Polish Identity and the Cold War at the International Trade Fair in Poznań
Tuesday, February 18, 2020
Professor Patryk Babiracki.
Note: This event has been cancelled.
On Thursday, April 2, 2020 at 6:30 p.m. in Fahy Hall 236 on Seton Hall University campus, Professor Patryk Babiracki (University of Texas at Arlington) will present his ongoing project on the history of International Trade Fair in the western Polish city of Poznań against the background of Poland's tumultuous short twentieth century. A unique institution, especially during the Cold War, the fair functioned as a global trade hub and mass propaganda tool, mediating a complex set of relationships between the Polish state, society and the world. Prof. Babiracki will focus on three issues: 1) how the fair helped challenge the traditionally understood Polish national identity rooted in nineteenth-century Romantic nationalism; 2) the ways in which Westerners, including those from the United States, responded to that challenge at the fair; 3) how architecture, material culture and photography of the fair mediated the contestations over the nature of Polish and East European modernity under socialism.
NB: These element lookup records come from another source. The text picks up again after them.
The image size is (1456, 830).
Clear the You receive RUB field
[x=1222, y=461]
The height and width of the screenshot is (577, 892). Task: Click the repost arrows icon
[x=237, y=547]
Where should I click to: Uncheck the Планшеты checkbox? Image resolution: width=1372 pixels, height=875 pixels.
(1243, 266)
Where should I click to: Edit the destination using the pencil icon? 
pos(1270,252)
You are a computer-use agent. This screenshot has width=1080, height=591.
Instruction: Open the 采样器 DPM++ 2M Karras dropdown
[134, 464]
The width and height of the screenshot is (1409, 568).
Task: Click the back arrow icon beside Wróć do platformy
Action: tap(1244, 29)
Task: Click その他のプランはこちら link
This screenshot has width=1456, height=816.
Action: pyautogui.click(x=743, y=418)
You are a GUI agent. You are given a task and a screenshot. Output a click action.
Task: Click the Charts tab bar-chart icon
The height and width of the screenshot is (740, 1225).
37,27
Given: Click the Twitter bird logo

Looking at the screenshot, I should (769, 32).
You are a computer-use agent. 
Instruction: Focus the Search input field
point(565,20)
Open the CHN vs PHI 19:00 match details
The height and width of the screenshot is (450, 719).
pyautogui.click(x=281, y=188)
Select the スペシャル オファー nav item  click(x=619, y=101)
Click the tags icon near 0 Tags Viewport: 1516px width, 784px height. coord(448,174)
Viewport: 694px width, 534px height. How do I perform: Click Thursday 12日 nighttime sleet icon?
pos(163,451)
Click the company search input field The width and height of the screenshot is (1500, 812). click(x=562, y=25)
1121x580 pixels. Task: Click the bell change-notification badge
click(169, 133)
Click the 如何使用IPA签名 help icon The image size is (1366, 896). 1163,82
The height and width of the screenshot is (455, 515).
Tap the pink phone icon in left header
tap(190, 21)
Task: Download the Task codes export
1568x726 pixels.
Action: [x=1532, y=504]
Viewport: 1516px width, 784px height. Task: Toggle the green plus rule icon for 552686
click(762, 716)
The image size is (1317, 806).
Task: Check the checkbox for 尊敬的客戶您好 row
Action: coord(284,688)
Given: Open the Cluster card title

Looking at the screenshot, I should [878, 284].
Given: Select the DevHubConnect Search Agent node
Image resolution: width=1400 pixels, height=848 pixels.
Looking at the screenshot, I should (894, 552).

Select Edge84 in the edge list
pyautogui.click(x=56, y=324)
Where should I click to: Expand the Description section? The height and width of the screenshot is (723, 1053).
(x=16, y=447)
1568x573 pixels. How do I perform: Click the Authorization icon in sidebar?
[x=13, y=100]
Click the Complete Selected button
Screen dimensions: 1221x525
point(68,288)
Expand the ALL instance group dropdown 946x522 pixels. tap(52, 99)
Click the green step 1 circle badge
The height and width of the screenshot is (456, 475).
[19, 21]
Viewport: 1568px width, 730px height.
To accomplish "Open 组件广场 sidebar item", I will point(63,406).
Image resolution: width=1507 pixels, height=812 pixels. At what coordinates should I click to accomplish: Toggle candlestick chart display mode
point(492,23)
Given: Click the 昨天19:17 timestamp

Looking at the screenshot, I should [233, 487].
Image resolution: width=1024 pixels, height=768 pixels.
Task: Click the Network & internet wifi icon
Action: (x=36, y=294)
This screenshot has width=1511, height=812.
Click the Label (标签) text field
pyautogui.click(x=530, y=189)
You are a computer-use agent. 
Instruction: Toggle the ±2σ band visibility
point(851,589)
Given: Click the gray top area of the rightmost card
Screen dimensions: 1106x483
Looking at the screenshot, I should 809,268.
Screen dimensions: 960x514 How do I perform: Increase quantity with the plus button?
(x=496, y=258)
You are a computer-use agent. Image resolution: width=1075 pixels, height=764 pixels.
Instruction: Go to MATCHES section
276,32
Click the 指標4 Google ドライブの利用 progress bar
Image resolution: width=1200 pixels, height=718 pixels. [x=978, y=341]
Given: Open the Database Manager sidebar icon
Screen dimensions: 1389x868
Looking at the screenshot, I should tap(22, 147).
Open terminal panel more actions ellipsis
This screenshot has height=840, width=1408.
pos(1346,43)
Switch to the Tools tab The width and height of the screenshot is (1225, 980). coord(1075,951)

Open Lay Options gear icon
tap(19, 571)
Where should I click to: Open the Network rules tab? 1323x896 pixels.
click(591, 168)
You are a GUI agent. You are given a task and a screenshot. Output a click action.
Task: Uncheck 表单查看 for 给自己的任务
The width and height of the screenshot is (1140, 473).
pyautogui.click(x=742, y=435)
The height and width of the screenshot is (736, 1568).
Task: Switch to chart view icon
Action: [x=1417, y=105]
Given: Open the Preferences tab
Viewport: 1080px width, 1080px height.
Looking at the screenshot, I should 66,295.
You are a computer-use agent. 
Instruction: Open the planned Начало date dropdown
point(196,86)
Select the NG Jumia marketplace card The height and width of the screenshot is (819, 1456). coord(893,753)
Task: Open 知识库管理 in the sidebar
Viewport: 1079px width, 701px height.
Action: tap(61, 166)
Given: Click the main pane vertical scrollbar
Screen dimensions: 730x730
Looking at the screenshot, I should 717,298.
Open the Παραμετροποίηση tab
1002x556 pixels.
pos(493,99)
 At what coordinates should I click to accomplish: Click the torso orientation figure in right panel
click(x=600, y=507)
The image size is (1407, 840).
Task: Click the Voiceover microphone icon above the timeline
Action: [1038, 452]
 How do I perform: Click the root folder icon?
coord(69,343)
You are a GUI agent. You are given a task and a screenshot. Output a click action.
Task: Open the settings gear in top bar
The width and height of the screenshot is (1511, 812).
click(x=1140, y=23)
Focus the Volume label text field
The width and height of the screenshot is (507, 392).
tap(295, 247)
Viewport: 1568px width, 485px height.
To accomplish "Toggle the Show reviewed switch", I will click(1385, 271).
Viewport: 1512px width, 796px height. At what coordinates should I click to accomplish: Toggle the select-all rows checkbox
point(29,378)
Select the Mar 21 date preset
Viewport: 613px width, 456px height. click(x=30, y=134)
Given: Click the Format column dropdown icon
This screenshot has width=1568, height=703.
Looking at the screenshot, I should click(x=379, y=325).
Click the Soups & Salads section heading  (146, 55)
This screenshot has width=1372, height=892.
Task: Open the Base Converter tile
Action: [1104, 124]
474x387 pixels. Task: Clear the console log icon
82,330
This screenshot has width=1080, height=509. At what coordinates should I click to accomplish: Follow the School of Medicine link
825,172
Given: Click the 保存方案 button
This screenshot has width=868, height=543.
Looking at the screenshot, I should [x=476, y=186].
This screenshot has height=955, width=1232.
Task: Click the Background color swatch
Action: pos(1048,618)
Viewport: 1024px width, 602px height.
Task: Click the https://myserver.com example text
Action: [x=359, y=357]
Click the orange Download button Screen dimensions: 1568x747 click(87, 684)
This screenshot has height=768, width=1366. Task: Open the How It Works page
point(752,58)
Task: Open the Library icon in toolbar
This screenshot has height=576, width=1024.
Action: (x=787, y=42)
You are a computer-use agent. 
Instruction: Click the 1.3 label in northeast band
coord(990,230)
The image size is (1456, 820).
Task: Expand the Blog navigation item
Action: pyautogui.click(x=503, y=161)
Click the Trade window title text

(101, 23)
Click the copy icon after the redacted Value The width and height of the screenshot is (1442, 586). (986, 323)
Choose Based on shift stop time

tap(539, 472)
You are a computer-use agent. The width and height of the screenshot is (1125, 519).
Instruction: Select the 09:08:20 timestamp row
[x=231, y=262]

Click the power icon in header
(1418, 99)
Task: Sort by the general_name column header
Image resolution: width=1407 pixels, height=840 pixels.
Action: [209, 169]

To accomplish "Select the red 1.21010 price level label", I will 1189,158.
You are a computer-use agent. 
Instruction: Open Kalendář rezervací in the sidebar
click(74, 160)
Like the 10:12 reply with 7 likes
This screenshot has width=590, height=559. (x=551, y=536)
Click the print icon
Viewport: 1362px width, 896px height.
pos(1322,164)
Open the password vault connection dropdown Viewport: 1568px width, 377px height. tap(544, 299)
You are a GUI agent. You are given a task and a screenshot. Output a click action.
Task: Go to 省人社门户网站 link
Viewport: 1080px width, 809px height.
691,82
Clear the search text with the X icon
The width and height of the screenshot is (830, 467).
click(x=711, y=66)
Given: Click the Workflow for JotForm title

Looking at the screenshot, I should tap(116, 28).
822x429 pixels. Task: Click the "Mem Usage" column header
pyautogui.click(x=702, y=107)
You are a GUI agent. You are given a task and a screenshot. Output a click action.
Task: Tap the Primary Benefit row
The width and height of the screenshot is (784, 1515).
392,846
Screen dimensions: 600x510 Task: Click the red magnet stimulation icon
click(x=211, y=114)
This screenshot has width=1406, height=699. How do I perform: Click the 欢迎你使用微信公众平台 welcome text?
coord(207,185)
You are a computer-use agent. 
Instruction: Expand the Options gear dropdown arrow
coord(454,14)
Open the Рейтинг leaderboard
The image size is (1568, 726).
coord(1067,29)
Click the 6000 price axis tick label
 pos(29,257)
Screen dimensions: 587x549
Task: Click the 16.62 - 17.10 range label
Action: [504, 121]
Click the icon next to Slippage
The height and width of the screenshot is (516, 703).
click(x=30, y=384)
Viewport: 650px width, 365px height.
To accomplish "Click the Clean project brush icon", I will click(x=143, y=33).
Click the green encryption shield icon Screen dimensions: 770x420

Soviet Soft Power in Poland.
Patryk Babiracki is Associate Professor in Russian and East European history at the University of Texas at Arlington and author of Soviet Soft Power in Poland: Culture and the Making of Stalin’s New Empire, 1943-1957 (UNC Press, 2015). He also co-edited two collections of essays devoted to transnational history of socialism, authored articles in academic and popular periodicals, including New Eastern Europe, The Washington Post and The Wilson Quarterly. Babiracki's current project (supported by the Alexander von Humboldt Foundation) re-examines Poland's twentieth-century history in its global context, through the lens of the Poznań International Trade Fair. In the spring of 2020, Babiracki is Visiting Scholar at NYU's Center for European and Mediterranean Studies.
Prof. Babiracki's presentation is co-sponsored by the Russian and East European Studies Program, the Department of History, and the Slavic Club.
This event is free and open to the public. Slavic refreshments will be served.